Niclosamide has been commonly prescribed for the treatment of intestinal parasite infections for several decades. This drug kills tapeworms by inhibiting oxidative phosphorylation in the mitochondria and anaerobic adenosine triphosphate (ATP) production [1]. Recent studies have shown its potential in treating many other diseases including Parkinson’s disease, diabetes, viral and microbial infections, and inhibition of myopia progression [2,3,4,5]. In addition, other studies have demonstrated the efficacy of niclosamide in the treatment of various cancers [6]. Niclosamide is a well-tolerated drug in humans, which can be used orally at 2 g/day, leading to serum concentrations of 0.25–6.0 µg/mL. This concentration is not toxic and is within the range of active antiviral concentrations in humans [7]. At safe doses, the side effects of niclosamide are mostly mild and transient. Reported adverse drug reactions are gastrointestinal disturbances and skin reactions [8]. Herein, we report the first case of maculopathy associated with overdosing of veterinary niclosamide.

Case report

A 28-year-old Iranian female was referred to Farabi Eye Hospital complaining of vision loss and photopsia in both eyes for 3 years.
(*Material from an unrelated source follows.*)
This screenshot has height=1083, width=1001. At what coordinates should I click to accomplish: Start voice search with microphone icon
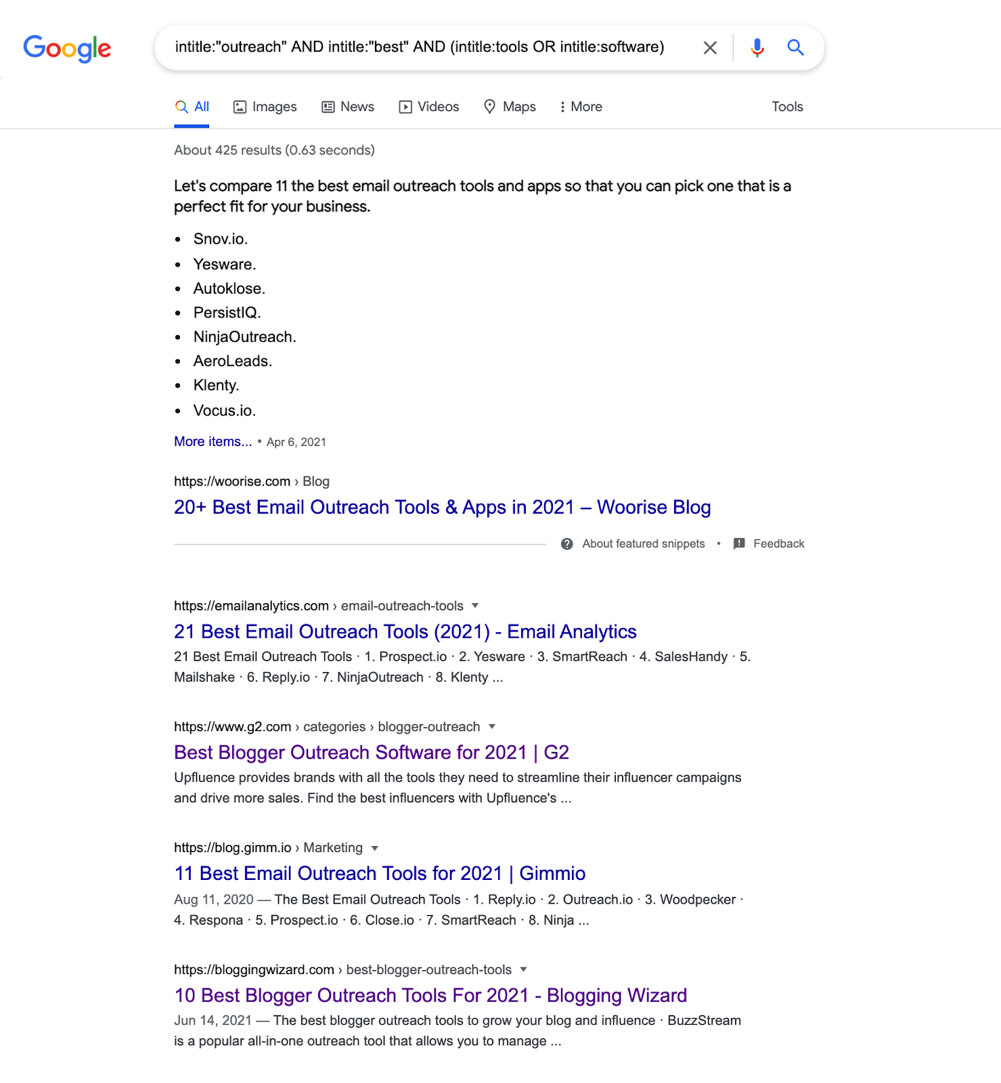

Her father was a ranchman, and she accidentally took four boluses of veterinary niclosamide (1250 mg in each bolus) 3 years ago. She announced that the visual problems had begun just a few days after taking the tablets. She was evaluated by a neurologist at that time and received a short course of high-dose oral corticosteroid, with a probable diagnosis of bilateral optic neuritis as a result of veterinary niclosamide [brain magnetic resonance imaging (MRI) and other neurologic workups were normal]. The patient’s adherence to treatment and detailed timing and dosage of corticosteroid treatment was not available. However, she declared that her vision did not improve nor worsen with the treatment. Thereafter, her visual symptoms remained stable over the past 3 years. At the time of presentation to our clinic, she did not have gastrointestinal or neurologic symptoms, and only complained about her vision. Unfortunately, we did not have access to her primary clinical or ophthalmologic examinations including visual acuity and the probable change in visual acuity after corticosteroid treatment. She did not consume any other medications or drugs during this period. Also, she did not consume alcohol and denied regular smoking. She denied nyctalopia, hemeralopia, and photophobia. There was no known parental consanguinity and her family history was negative for vision loss and retinal disorders. Genetic testing was not possible because of the economic situation of the patient. She was an unemployed girl without any pregnancy history. Her past medical history was negative for any other significant medical or psychological problems.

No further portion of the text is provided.